DCG937 July Meeting: Reverse Engineering C# and Modifying Unity3D Games
- July 25, 2020
- Posted by: Logan Rickert
- Category: Reverse Engineering
This presentation is about introducing people to the basics of reverse engineering C# and applying that knowledge to modifying Unity3D games. It’s aimed at people who have a basic understanding of how programming works and want to learn more about modifying, extending, and experimenting with Unity3D games. The presentation covers some of the basic building blocks behind reverse engineering and reverse engineering and modifying Unity3D games. This knowledge is important for people who are seeking to improve community support for an application or game, add patches or fixes to a game or software that is no longer supported, or improve their skills with learning how some games operate under the hood.
Watch On YouTube
The majority of source code written today is heavily abstracted from the type of code that computers actually understand. This makes the code much easier for humans to read, write, and understand. Programming languages that are abstracted in this way are known as high-level programming languages. In order for this source code to be understood by computers, it must first be translated into something that the computer will understand. This translation is the job of a compiler. In most cases, a compiler will generate what is known as machine code.

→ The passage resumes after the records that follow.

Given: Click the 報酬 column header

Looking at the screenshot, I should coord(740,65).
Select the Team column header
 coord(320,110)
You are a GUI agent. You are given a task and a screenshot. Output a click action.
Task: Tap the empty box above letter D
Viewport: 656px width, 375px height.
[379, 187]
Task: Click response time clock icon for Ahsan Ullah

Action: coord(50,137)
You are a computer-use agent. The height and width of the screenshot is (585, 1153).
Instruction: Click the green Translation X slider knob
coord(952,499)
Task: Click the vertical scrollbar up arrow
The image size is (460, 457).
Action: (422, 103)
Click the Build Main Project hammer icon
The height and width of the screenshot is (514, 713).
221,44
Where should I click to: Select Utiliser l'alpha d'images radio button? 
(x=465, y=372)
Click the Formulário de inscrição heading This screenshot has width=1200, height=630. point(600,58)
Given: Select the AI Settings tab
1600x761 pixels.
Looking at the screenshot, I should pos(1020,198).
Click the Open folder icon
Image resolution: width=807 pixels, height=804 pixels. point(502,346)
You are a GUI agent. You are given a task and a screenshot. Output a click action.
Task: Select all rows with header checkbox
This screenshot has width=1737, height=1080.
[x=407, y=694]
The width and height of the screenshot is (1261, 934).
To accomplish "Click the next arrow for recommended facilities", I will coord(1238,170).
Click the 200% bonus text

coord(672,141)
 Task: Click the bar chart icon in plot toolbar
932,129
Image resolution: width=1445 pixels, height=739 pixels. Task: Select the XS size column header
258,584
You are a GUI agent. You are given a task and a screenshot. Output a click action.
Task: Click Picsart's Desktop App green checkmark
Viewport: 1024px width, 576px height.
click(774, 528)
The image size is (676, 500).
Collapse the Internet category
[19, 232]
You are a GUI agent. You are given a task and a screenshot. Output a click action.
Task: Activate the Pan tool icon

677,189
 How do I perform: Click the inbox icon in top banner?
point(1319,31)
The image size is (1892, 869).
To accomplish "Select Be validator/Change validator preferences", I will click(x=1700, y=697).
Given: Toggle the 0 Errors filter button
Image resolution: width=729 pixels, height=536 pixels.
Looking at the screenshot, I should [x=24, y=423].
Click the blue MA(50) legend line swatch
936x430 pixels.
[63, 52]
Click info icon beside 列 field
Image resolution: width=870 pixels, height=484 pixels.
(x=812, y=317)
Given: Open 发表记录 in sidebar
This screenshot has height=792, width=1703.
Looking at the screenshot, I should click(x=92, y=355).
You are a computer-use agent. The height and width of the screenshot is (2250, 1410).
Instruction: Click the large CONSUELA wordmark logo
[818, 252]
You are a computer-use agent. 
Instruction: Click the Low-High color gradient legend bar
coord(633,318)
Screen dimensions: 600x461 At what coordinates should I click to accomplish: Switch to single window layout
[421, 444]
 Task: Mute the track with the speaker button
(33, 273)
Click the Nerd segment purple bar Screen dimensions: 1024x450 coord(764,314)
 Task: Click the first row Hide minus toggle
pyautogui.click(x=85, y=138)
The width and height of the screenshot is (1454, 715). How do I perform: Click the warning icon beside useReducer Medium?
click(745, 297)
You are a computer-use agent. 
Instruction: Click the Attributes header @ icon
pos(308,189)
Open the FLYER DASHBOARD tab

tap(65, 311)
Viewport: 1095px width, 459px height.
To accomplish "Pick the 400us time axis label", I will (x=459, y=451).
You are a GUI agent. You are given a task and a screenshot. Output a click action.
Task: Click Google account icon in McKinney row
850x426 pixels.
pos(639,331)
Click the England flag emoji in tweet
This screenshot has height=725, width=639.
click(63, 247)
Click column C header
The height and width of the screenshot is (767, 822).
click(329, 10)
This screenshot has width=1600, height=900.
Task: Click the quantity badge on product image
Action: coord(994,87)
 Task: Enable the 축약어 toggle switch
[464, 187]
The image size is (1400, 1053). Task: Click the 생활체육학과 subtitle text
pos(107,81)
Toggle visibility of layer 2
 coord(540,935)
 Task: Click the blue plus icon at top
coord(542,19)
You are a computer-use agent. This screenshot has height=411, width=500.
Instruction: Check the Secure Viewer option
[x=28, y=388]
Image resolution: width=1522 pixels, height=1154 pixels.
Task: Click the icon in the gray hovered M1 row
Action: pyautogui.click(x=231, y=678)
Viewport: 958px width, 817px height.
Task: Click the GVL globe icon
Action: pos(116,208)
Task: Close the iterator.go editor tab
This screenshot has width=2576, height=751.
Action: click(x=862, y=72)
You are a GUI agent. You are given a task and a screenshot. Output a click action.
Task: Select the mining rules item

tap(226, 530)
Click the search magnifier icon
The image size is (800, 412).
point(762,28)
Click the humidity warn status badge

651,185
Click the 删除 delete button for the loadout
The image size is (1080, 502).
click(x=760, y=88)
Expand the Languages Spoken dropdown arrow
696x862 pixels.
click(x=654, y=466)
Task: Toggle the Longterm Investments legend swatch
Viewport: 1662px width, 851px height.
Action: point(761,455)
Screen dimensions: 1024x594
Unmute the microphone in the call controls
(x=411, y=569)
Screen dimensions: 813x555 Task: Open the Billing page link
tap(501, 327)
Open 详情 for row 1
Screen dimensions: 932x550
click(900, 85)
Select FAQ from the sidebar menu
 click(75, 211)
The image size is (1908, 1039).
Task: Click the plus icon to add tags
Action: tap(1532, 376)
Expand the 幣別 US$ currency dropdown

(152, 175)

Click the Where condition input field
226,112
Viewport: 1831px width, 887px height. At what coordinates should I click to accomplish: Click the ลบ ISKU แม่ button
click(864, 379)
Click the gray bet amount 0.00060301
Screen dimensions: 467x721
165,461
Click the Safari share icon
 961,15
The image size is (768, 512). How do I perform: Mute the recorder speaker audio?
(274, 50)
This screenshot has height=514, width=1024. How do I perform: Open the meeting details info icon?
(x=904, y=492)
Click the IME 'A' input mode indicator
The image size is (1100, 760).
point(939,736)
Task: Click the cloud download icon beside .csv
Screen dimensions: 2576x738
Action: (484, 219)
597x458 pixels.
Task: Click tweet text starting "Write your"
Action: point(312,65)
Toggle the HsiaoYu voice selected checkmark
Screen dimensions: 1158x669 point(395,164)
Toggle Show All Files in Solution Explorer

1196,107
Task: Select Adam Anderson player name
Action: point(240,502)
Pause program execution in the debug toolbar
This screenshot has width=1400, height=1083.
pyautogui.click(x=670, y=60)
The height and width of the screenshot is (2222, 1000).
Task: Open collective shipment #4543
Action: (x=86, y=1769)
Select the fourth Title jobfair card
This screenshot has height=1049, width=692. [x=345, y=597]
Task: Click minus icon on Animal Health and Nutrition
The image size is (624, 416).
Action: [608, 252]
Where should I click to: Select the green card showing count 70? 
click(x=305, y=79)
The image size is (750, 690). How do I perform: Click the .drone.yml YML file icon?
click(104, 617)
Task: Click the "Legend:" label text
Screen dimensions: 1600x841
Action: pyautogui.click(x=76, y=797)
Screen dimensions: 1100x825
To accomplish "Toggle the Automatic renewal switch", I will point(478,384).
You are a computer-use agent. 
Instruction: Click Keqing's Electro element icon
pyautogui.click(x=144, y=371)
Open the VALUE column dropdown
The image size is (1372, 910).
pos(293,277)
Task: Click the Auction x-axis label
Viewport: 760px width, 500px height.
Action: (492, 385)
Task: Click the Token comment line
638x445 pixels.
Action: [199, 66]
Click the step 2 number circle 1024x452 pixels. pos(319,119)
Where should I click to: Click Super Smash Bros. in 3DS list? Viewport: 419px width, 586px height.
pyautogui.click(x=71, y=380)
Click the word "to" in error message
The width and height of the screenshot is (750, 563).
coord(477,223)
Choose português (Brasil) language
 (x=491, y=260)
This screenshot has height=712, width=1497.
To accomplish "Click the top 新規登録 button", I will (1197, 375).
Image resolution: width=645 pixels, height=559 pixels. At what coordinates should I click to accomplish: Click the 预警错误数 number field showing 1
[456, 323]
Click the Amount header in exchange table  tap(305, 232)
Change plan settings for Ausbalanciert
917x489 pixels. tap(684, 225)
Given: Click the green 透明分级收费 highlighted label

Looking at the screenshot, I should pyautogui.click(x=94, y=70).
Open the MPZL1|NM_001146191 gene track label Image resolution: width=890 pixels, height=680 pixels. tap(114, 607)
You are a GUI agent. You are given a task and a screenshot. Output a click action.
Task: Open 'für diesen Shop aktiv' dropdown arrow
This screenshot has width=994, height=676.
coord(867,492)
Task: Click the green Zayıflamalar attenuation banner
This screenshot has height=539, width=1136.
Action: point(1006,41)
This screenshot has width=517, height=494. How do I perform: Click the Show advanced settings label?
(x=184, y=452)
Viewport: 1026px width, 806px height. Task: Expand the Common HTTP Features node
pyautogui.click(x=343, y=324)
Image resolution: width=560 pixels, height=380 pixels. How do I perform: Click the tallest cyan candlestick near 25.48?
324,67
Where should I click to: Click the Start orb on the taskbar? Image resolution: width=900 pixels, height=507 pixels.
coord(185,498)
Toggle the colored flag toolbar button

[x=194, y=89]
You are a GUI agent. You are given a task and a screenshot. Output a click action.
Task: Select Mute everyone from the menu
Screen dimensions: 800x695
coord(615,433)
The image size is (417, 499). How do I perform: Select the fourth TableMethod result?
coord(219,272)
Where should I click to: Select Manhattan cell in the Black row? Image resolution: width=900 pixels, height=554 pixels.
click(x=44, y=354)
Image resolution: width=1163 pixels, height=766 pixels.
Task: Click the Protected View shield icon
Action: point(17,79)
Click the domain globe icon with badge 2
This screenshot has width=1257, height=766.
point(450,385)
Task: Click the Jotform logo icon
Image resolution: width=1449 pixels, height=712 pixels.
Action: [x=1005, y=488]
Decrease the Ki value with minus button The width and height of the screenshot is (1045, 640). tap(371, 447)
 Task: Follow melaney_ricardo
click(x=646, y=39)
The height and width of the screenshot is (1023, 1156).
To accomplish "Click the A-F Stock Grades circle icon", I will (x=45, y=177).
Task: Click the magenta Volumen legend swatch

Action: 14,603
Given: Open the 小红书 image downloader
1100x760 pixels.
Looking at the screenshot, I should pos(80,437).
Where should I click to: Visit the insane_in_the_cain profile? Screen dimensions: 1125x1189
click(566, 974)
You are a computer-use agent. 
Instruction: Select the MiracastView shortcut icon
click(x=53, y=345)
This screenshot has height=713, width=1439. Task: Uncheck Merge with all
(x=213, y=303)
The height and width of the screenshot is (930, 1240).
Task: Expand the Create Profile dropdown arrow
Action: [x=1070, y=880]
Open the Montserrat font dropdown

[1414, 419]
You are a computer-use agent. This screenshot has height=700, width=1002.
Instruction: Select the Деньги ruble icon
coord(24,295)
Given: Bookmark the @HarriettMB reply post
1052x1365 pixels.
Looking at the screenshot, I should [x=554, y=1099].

Under the hood, computers are extremely dumb but extremely good at doing exactly what they are told. These sets of instructions are called machine code and are represented in binary form, which means that it is just a bunch of 1s and 0s. Humans are exceptionally bad at being able to read binary. To help with this, a human-readable version was created called assembly. It’s usually not an exact 1 to 1 representation but there is an extremely strong relationship between the two.
Not every computer can understand the same machine code. Each different type of CPU has a slightly or drastically different set of instructions. Most Intel and AMD CPUs have a standard of instructions to allow compatibility across many CPUs (and therefore computers). This means that almost all computer programs compiled for that standard will work across every CPU that follows that standard set of instructions. ARM CPUs do not follow that same standard. This is why programs that work on a Windows desktop will not run on a Windows ARM tablet.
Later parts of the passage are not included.